Vyacheslav Yepuryanu, a Russian journalist who has reported in the past on the problems of Russia’s land and air forces (windowoneurasia2.blogspot.com/2022/09/putin-has-two-obsessions-ukraine-and.html), now turns his attention to those in the naval sector and especially shipbuilding (theins.ru/politika/255015). What he finds must be disturbing to Moscow.

Perhaps the two worst problems, he suggests, is that Moscow seems more concerned about creating the image of a Russian navy equal to that of the Americans than having a navy capable of carrying out the real tasks it faces and that corruption continues to eat up much of the enormous sums Moscow is nominally spending on shipbuilding. 

Vladimir Putin likes to quote an observation ascribed to Alexander III, that “Russia has only two allies – its army and its fleet.” As events in Ukraine have shown, he has not helped the former to develop; and as a deeper dive into the data reveal, Yepurayanu says, the Kremlin leader has done an even worse job with the fleet.

The pathetic history of both the Admiral Kuznetsov in the Syria campaign and the sinking of the Moskva in the Ukrainian one have called attention to just how pathetic the Russian navy now is and how unprepared it is now and will be in the future if the Kremlin’s current plans are implemented to achieve the goals the leadership has set for it.

Today, as various independent analysts have concluded, Russia’s “Black Sea fleet is no more than a coastal defense flotilla. Russian ships leave their base in Crimea unwillingly, and submarines keep as far away from disaster at their base in Novorossiisk. This is the result of massive and unforgiveable losses (globalaffairs.ru/articles/pervaya-bolshaya-vojna-xxi-veka/).

Indeed, the analyst continues, “the war with Ukraine has shown that the Russian fleet cannot  solve its fundamental tasks such as the seizing and holding of dominance in the sea, the blockade of coastal areas, and the control of communications in the first instance because of the lack of multi-purpose ships capable of doing so.” 

What is especially troubling is that the new naval doctrine shows that the Kremlin does not understand the problem and instead remains committed to chasing the unachievable goal of matching the US navy rather than developing the kinds of ships Russia actually needs for the tasks it has.

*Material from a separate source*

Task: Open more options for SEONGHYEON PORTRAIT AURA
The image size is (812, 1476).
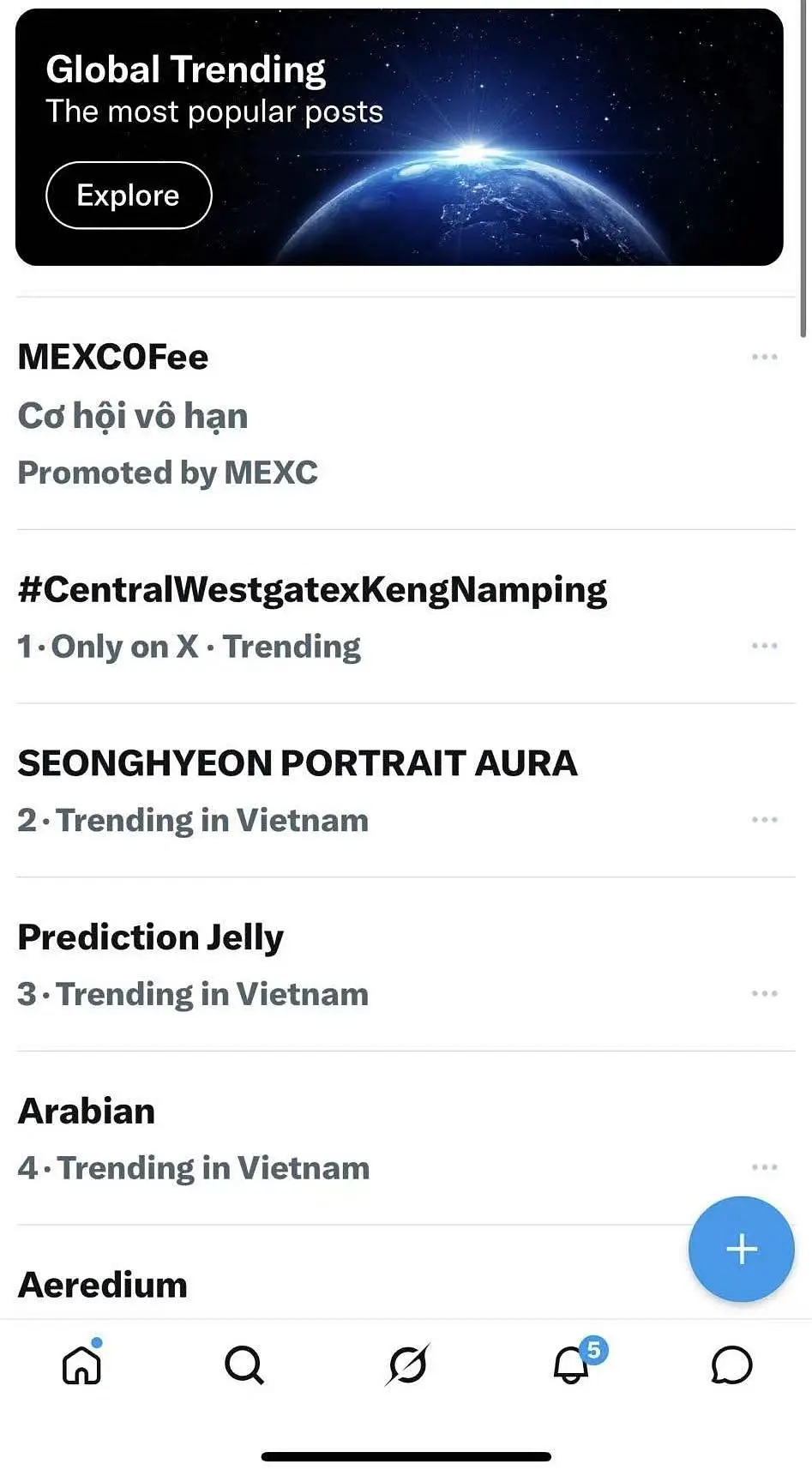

Yepuryanu cites the conclusion of independent Moscow naval analyst Ivan Karpov that “building a fleet capable of destroying the American is an unachievable task” and pursuing it ensures that Russia won’t have a fleet capable of performing the tasks that Moscow is far more likely to set for it.

Russia isn’t going to fight the American navy the way the Japanese did at the Battle of the Coral Sea. It is going to be defending against or contesting other kinds of challenges. Acting as if a battle with the Americans was the only thing that matters ensures that it won’t be able to fight that one or indeed any other. 

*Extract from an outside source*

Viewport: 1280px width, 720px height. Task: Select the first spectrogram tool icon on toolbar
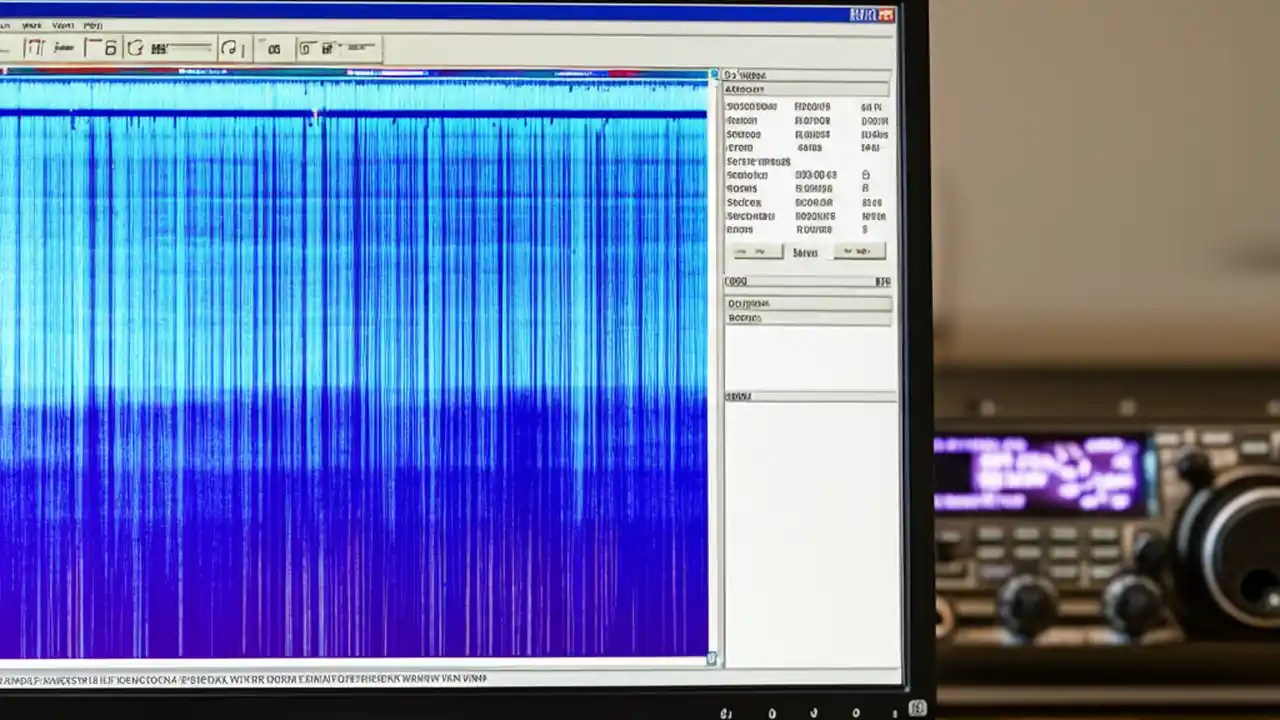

This obsession with the Americans and gaining equality with them is best seen in talk about aircraft carriers. The Americans have a dozen and Russia doesn’t have a single effective one. But that is a question primarily of imagery, one that fails to address the larger issue of whether Russia in fact needs such a ship.

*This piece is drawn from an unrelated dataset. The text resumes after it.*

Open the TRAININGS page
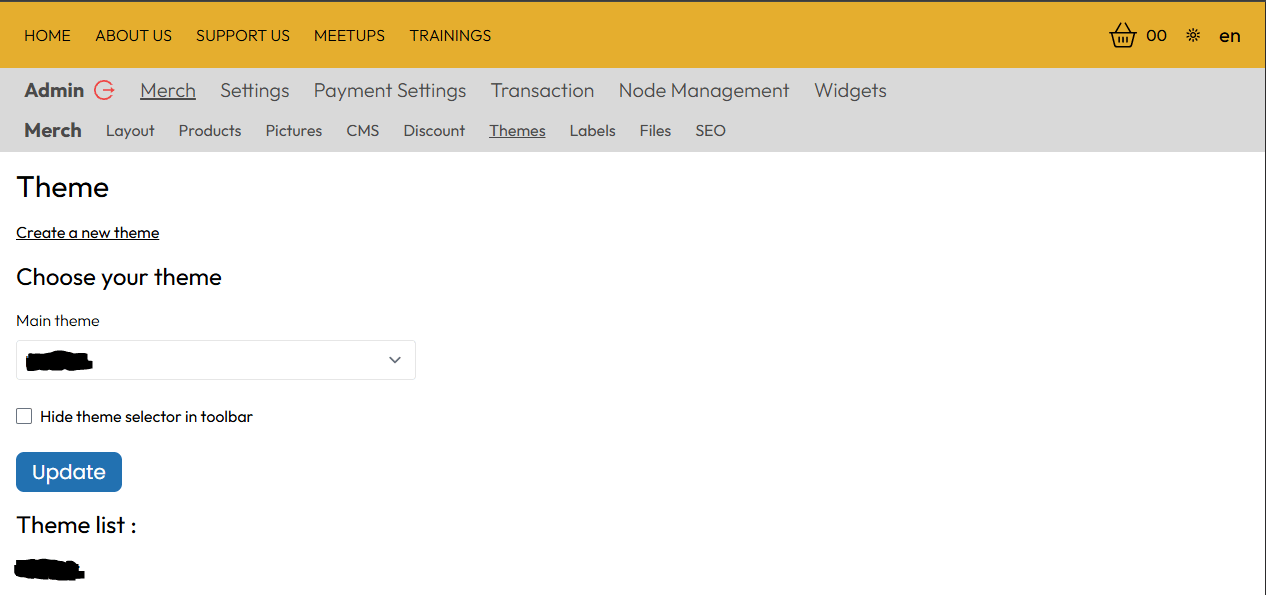1266x595 pixels. [x=450, y=36]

For what it will cost to build a carrier, Russia could build numerous other and more useful ships. After all, “the fleet must respond to our needs independently of what our relations are with the US.”

Paul Goble

Paul Goble is a longtime specialist on ethnic and religious questions in Eurasia. Most recently, he was director of research and publications at the Azerbaijan Diplomatic Academy. Earlier, he served as vice dean for the social sciences and humanities at Audentes University in Tallinn and a senior research associate at the EuroCollege of the University of Tartu in Estonia. He has served in various capacities in the U.S. State Department, the Central Intelligence Agency and the International Broadcasting Bureau as well as at the Voice of America and Radio Free Europe/Radio Liberty and at the Carnegie Endowment for International Peace. Mr. Goble maintains the Window on Eurasia blog and can be contacted directly at [email protected] .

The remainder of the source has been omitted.